▶ _Task_
The output is the line holding "Given: Click the AutoCAD logo in title bar" and all lines after it to the end of the records below; restate them unchanged and add nothing.

[Stored records]
=== Section Start ===

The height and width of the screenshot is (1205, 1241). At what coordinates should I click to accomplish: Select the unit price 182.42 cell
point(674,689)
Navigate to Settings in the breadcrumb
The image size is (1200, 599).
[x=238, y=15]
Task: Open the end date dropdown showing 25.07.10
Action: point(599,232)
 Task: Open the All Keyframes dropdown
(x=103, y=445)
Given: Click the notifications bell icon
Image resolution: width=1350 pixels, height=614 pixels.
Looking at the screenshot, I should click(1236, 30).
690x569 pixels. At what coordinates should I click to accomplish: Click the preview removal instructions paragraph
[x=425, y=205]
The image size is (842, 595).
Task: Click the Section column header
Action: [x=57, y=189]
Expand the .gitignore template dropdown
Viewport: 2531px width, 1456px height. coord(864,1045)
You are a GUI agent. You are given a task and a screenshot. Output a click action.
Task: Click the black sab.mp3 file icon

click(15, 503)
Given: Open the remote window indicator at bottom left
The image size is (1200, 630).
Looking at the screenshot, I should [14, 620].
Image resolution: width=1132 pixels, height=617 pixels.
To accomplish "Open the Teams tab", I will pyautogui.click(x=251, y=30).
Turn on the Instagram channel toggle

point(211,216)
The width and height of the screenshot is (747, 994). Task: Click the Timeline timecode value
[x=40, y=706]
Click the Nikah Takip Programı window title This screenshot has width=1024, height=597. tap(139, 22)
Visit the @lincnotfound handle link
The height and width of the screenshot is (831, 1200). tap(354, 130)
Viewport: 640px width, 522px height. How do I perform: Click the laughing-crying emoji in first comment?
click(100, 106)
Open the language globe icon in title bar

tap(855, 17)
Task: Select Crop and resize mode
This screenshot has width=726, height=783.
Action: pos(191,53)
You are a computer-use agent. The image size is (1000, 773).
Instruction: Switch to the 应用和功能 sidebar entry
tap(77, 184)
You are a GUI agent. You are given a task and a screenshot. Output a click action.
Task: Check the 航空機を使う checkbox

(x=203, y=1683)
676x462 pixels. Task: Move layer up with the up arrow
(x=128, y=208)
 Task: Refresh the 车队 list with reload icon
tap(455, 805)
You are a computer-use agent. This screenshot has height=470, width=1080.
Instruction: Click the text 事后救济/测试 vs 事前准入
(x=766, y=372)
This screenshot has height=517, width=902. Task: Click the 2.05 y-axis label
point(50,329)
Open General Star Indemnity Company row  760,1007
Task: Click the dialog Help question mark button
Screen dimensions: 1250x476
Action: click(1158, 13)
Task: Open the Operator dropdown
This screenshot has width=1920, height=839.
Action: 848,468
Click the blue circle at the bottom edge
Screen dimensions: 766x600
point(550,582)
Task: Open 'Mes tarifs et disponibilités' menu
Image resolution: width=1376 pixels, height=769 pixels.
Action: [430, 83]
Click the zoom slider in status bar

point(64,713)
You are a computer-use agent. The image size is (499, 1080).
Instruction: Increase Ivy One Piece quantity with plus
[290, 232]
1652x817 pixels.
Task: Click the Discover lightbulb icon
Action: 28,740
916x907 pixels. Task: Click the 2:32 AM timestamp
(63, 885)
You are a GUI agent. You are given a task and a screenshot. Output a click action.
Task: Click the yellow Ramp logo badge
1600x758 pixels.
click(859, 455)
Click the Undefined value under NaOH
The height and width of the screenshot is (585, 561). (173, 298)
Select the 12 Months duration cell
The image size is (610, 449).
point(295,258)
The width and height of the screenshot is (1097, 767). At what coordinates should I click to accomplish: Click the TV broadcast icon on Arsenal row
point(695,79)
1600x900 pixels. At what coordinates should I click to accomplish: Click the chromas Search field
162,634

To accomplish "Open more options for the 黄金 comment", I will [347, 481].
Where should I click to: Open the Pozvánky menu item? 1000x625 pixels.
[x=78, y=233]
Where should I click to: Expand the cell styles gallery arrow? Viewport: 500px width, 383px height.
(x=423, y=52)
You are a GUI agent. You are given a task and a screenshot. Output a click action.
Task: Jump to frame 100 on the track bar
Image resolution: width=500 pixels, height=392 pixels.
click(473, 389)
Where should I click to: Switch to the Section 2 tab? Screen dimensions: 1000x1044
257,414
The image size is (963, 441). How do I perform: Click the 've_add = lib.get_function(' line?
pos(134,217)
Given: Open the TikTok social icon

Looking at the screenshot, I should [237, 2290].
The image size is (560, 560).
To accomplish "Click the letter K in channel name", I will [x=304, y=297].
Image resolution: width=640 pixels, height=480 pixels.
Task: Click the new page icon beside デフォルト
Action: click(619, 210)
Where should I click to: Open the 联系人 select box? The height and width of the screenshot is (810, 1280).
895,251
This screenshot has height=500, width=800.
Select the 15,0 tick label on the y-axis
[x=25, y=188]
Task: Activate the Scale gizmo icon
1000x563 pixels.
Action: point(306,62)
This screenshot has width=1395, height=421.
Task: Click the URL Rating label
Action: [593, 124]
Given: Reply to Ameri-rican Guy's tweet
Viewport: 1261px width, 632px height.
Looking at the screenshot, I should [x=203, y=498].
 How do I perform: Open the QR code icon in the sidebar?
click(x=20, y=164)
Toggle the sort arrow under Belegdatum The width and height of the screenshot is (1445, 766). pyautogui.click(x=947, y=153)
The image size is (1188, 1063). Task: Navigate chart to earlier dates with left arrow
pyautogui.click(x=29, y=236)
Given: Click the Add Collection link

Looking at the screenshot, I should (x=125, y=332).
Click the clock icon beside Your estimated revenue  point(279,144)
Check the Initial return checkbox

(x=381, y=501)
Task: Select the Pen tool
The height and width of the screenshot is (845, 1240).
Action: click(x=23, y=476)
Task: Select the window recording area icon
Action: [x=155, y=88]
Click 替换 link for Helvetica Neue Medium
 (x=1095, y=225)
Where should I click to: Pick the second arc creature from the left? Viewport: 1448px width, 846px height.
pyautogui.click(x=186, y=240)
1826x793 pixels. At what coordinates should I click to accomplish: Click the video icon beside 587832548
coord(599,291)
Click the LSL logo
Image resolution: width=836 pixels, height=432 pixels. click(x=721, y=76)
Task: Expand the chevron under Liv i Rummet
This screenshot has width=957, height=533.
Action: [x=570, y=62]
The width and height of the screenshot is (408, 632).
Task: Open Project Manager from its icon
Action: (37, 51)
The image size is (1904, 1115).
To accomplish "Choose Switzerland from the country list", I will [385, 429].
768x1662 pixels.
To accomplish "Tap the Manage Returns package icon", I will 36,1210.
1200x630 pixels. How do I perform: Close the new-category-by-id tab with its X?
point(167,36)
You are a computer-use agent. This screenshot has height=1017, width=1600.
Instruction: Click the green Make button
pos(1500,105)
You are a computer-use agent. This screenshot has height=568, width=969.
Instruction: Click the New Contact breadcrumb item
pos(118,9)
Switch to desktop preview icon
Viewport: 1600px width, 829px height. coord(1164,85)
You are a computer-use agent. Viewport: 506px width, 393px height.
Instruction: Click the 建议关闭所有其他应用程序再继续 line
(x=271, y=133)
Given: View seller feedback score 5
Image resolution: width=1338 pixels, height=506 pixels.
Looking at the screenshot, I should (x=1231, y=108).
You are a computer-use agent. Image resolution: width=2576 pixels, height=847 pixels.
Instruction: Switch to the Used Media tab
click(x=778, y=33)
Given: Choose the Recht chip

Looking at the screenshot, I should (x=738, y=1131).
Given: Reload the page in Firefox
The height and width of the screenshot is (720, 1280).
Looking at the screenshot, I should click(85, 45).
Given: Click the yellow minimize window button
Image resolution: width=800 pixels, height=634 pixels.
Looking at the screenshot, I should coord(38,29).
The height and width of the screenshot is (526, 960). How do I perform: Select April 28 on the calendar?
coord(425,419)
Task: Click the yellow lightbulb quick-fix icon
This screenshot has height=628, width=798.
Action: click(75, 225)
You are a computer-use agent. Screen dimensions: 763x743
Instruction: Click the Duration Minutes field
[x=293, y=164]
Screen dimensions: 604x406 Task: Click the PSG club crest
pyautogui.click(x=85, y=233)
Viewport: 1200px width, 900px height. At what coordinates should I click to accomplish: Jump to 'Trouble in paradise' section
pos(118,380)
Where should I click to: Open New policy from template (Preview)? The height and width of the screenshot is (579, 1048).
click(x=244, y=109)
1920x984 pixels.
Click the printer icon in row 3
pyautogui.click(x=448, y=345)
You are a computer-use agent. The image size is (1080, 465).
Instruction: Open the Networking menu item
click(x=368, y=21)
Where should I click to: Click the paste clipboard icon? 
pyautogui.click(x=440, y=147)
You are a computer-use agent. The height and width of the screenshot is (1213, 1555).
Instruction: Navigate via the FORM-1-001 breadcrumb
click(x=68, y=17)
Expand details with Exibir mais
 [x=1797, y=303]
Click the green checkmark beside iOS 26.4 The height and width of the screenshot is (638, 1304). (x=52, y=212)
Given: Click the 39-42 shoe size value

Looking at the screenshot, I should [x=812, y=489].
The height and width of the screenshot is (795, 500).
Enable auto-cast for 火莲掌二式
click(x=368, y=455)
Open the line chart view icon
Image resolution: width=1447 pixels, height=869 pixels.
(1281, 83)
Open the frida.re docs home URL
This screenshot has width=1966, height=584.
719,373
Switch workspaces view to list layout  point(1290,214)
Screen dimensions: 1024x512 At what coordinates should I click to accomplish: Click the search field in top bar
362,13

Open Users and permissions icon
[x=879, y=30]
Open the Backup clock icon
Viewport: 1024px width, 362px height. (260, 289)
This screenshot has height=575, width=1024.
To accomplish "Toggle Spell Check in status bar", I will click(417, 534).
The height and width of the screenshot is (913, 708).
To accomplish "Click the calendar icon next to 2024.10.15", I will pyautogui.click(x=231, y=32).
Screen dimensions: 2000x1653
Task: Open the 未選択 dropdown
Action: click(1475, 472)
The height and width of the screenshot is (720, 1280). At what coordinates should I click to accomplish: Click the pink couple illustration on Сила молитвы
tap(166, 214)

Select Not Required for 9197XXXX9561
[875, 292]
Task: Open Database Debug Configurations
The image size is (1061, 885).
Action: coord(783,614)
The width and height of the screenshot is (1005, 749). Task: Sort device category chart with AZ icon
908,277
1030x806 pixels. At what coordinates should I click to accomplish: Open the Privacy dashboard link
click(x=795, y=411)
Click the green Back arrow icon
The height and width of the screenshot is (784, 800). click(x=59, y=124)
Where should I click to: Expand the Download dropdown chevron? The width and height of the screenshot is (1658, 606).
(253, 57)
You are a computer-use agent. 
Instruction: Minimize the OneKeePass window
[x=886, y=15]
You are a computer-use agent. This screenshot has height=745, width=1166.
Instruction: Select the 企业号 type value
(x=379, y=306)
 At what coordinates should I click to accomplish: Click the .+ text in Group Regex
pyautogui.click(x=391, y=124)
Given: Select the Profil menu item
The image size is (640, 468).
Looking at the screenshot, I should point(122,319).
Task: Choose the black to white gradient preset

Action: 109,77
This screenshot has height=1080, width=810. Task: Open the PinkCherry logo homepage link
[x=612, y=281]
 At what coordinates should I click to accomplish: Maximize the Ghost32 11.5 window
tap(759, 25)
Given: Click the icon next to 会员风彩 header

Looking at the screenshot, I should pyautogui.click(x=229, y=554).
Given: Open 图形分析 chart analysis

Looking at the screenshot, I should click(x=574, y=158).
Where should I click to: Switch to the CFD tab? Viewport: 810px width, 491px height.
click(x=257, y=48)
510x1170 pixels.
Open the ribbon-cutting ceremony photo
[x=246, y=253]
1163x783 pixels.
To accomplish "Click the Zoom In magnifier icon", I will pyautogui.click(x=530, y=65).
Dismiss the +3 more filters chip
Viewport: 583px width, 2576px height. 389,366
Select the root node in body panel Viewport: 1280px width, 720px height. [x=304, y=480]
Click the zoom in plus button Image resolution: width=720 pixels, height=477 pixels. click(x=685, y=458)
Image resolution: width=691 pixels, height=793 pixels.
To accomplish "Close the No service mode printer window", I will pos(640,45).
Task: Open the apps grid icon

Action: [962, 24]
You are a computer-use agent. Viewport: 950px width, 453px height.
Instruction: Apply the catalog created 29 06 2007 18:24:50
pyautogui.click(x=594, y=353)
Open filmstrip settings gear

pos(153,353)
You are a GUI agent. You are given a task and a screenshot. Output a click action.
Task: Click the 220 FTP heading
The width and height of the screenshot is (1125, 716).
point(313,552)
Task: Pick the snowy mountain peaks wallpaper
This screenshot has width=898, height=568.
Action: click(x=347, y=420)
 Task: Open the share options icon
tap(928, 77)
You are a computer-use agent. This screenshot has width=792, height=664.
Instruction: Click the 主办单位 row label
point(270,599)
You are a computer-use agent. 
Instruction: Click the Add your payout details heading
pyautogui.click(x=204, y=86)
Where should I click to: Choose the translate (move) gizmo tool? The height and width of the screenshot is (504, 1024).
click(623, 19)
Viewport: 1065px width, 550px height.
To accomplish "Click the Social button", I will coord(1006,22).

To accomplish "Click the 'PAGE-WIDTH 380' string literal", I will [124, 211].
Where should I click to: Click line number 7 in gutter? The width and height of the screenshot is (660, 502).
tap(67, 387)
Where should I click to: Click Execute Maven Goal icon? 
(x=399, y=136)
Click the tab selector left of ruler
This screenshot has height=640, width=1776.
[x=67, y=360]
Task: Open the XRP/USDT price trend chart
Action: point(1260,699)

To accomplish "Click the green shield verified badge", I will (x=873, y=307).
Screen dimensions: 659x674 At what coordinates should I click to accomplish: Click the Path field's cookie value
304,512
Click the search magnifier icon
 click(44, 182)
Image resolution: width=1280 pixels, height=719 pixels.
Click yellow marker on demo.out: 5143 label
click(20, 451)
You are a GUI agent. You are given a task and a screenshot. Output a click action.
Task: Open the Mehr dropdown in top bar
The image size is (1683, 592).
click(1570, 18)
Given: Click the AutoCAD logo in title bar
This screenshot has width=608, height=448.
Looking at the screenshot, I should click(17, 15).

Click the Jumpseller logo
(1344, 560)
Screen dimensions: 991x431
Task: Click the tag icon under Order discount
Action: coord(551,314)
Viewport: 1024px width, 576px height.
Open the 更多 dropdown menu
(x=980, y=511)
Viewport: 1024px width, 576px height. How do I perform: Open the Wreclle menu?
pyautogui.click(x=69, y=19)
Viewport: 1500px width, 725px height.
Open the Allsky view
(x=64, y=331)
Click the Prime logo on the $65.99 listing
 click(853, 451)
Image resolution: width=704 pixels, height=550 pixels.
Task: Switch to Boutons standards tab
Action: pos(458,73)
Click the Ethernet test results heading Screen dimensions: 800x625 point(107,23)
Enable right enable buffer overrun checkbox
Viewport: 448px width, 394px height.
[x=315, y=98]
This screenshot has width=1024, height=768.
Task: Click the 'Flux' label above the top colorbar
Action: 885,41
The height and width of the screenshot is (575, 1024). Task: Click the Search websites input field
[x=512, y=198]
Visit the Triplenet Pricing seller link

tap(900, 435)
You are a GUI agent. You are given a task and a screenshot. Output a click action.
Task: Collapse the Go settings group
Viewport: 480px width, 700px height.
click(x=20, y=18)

=== Section End ===

▶ _The answer_
Given: Click the AutoCAD logo in title bar
This screenshot has width=608, height=448.
Looking at the screenshot, I should click(17, 15).

Click the Jumpseller logo
(1344, 560)
Screen dimensions: 991x431
Task: Click the tag icon under Order discount
Action: coord(551,314)
Viewport: 1024px width, 576px height.
Open the 更多 dropdown menu
(x=980, y=511)
Viewport: 1024px width, 576px height. How do I perform: Open the Wreclle menu?
pyautogui.click(x=69, y=19)
Viewport: 1500px width, 725px height.
Open the Allsky view
(x=64, y=331)
Click the Prime logo on the $65.99 listing
 click(853, 451)
Image resolution: width=704 pixels, height=550 pixels.
Task: Switch to Boutons standards tab
Action: pos(458,73)
Click the Ethernet test results heading Screen dimensions: 800x625 point(107,23)
Enable right enable buffer overrun checkbox
Viewport: 448px width, 394px height.
[x=315, y=98]
This screenshot has width=1024, height=768.
Task: Click the 'Flux' label above the top colorbar
Action: 885,41
The height and width of the screenshot is (575, 1024). Task: Click the Search websites input field
[x=512, y=198]
Visit the Triplenet Pricing seller link

tap(900, 435)
You are a GUI agent. You are given a task and a screenshot. Output a click action.
Task: Collapse the Go settings group
Viewport: 480px width, 700px height.
click(x=20, y=18)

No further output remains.